> _GIVEN PASSAGE_
-- -- --

Protein found in humans

Zinc transporter 8 (ZNT8) is a protein that in humans is encoded by the SLC30A8 gene. ZNT8 is a zinc transporter related to insulin secretion in humans. In particular, ZNT8 is critical for the accumulation of zinc into beta cell secretory granules and the maintenance of stored insulin as tightly packaged hexamers. Certain alleles of the SLC30A8 gene may increase the risk for developing type 2 diabetes, but a loss-of-function mutation appears to greatly reduce the risk of diabetes.

== Clinical significance ==

=== Association with type 2 diabetes (T2D)===
Twelve rare variants in SLC30A8 have been identified through the sequencing or genotyping of approximately 150,000 individuals from 5 different ancestry groups. SLC30A8 contains a common variant (p.Trp325Arg), which is associated with T2D risk and levels of glucose and proinsulin. Individuals carrying protein-truncating variants collectively had 65% reduced risk of T2D. Additionally, non-diabetic individuals from Iceland harboring a frameshift variant p. Lys34Serfs*50 demonstrated reduced glucose levels. Earlier functional studies of SLC30A8 suggested that reduced zinc transport increased T2D risk. Conversely, loss-of-function mutations in humans indicate that SLC30A8 haploinsufficiency protects against T2D. Therefore, ZnT8 inhibition can serve as a therapeutic strategy in preventing T2D.

-- -- --

> _PROVIDED DATA_
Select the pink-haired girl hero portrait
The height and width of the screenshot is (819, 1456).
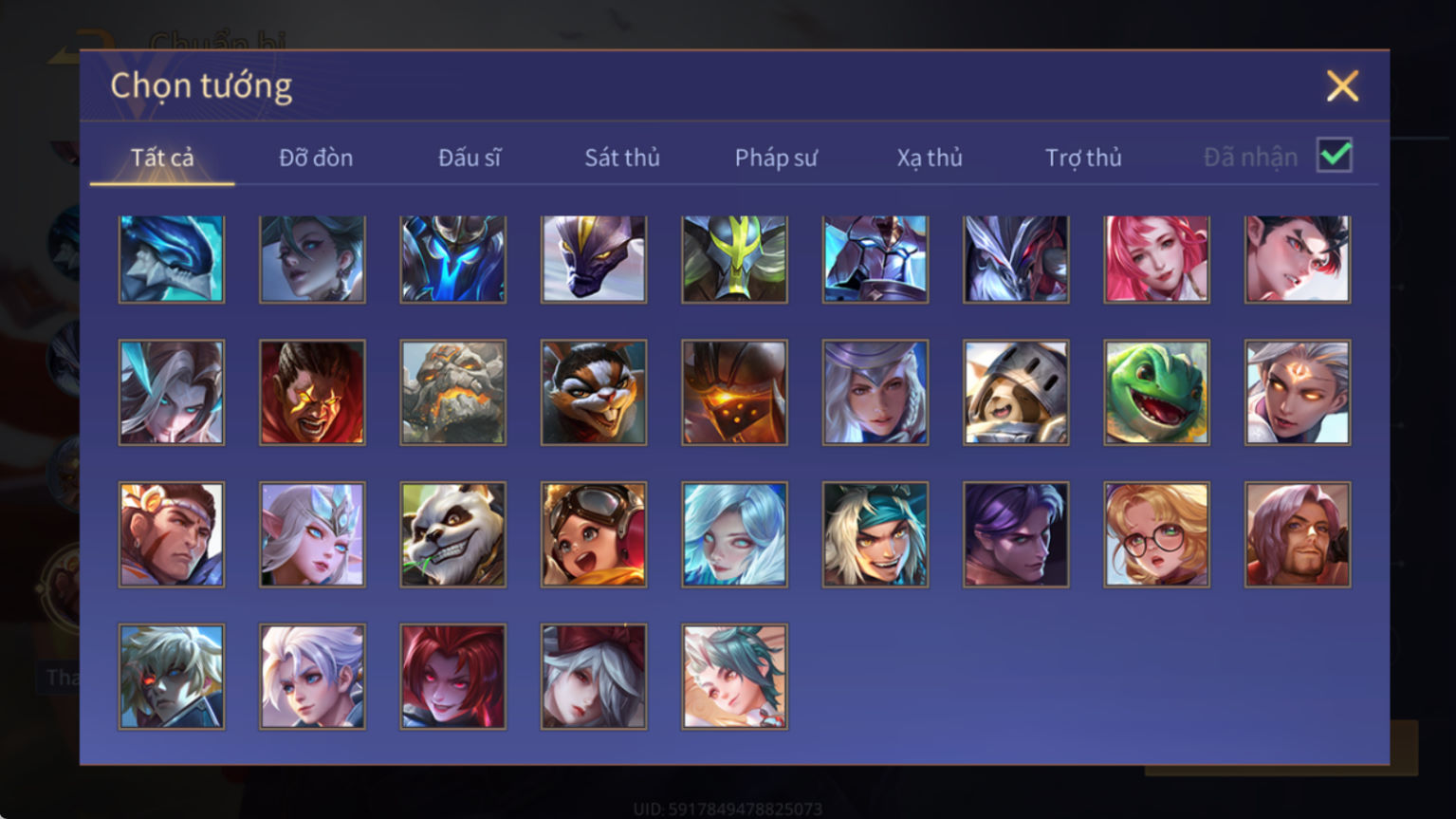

-- -- --

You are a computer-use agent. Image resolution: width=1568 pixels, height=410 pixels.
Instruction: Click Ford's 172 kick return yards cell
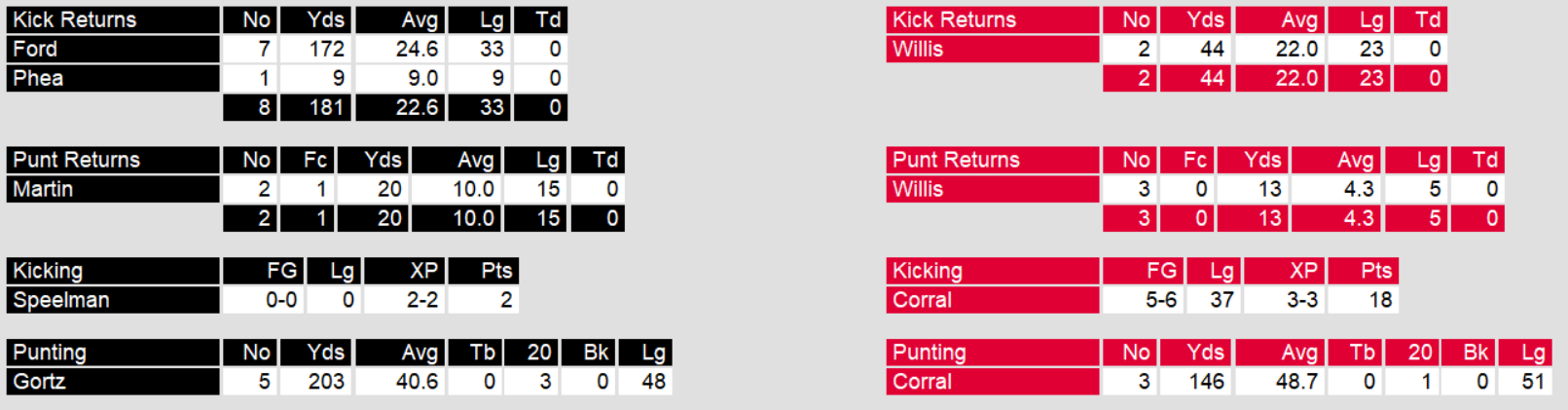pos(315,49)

-- -- --

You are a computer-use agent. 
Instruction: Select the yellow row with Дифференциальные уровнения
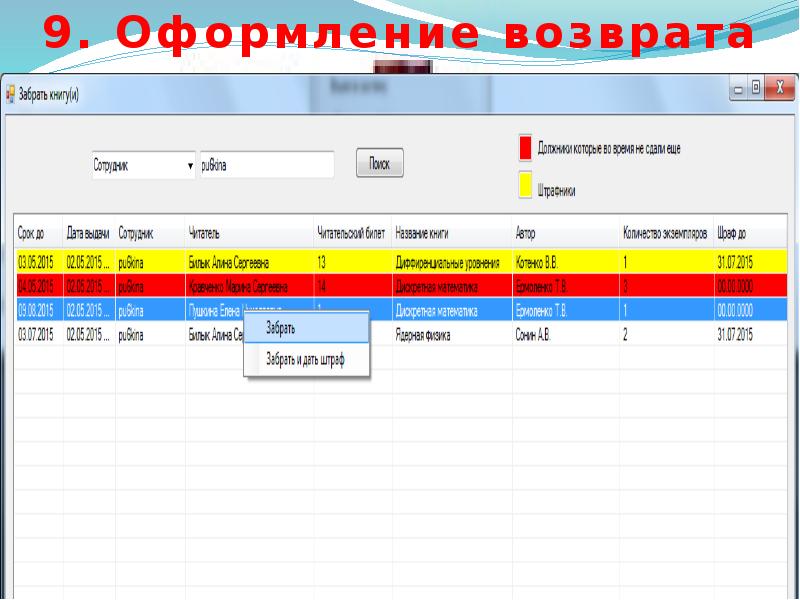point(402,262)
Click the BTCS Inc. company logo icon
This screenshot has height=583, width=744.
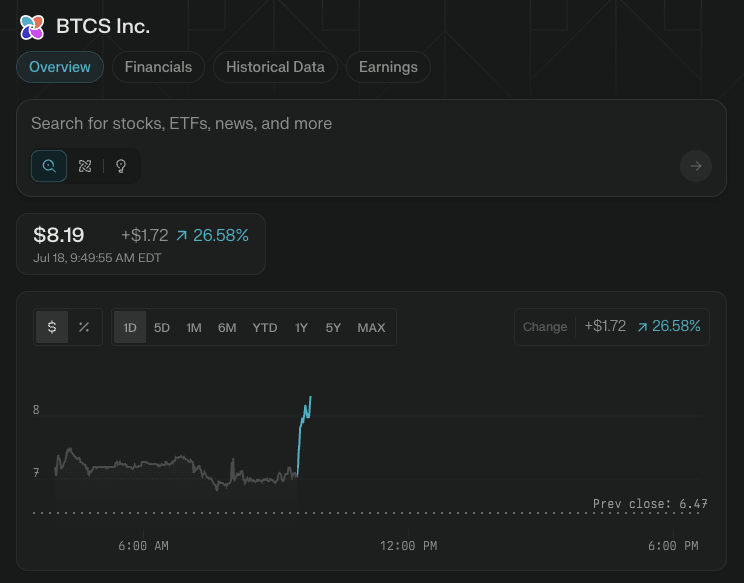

-- -- --

> _EXERCISE PROMPT_
Revise the passage on zinc transporter 8 from "Zinc transporter 8" up to and including "risk of diabetes.", changing "ZNT8" to "ZnT8". The entries have no connection to the passage on zinc transporter 8.

> _ANSWER TO THIS TASK_
Zinc transporter 8 (ZnT8) is a protein that in humans is encoded by the SLC30A8 gene. ZnT8 is a zinc transporter related to insulin secretion in humans. In particular, ZnT8 is critical for the accumulation of zinc into beta cell secretory granules and the maintenance of stored insulin as tightly packaged hexamers. Certain alleles of the SLC30A8 gene may increase the risk for developing type 2 diabetes, but a loss-of-function mutation appears to greatly reduce the risk of diabetes.